Essentially, you have the components of a Nicoise salad mixed together with a few North African flourishes.
The name of the sandwich is the Tunisian. The components are simple: dark tuna – as rich and oily as mackerel – hard boiled eggs, boiled potatoes, black olives, sliced tomatoes, and confit lemon on soft focaccia slicked with a crimson harissa. Essentially, you have the components of a Nicoise salad mixed together with a few North African flourishes. The citrus and spice play key roles here, the former subduing the tuna's maritime tang with its bright fragrance, the latter imparting a lingering, warming finish.
But the real key to the Tunisian is temperature. The masterful creation, even though it's prepared ahead of time, isn't stored in a refrigerator, the death trap of sandwiches at Maison Kayser, Pret a Manger and elsewhere. Breads Bakery, even at its Bryant Park kiosk, is one of the few establishments to take advantage of of a Department of Health rule that allows "cold" food to be held above 41 degrees Fahrenheit for a few hours as long as strict labeling and logging requirements are met. This is why you'll notice the "use by date" on the sandwiches include a specific time, rather than a specific day of the week. It costs more to serve food this way; it can't be returned to cold storage under this DOH rule, meaning any un-purchased items need to be discarded. But it makes a heck of a difference.

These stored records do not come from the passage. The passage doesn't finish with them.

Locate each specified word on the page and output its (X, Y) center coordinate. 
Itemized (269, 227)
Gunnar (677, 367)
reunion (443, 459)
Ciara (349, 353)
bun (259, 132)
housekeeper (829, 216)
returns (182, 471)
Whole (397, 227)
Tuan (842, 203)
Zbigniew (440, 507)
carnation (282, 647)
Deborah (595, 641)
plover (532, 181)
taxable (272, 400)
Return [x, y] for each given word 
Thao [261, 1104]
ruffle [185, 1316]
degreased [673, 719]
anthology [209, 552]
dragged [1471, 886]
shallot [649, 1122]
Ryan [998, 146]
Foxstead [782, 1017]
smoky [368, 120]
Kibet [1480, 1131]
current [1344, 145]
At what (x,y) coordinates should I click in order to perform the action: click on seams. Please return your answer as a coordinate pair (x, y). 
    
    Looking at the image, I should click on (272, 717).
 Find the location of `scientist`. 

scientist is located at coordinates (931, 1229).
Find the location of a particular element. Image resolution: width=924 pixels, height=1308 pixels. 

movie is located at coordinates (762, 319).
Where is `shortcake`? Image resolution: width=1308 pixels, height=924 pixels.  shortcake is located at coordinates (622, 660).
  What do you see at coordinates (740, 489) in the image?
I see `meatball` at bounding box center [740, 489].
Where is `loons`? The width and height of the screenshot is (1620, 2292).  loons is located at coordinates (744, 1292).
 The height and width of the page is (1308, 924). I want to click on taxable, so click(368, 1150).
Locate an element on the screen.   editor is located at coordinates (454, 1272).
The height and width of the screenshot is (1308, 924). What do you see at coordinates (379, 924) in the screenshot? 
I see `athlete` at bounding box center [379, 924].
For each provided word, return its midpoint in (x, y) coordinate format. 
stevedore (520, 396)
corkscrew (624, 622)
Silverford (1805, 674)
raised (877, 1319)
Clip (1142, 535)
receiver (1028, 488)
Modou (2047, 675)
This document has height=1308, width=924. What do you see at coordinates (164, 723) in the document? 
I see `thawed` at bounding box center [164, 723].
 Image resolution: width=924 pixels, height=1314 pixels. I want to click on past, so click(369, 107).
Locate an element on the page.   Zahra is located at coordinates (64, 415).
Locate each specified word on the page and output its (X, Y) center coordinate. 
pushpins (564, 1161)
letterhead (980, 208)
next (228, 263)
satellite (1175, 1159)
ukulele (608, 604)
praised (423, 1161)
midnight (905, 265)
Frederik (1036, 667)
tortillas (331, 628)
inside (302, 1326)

So there you go. The Tunisian sandwich at Breads is nothing revolutionary, it's just perfect. It packs enough nourishment to keep a hungry office worker fed until dinner. It boasts the clarity of ingredients one might expect from Wildair or another in vogue venue. And even though it's an axiomatic argument in favor of the upscale tuna sandwich – a smart way to let a regal fish become a luxurious sandwich the way society already allows a fancy steak to become a $33 burger – this is when I tell you that The Tunisian costs just $10.83 after tax. Right on.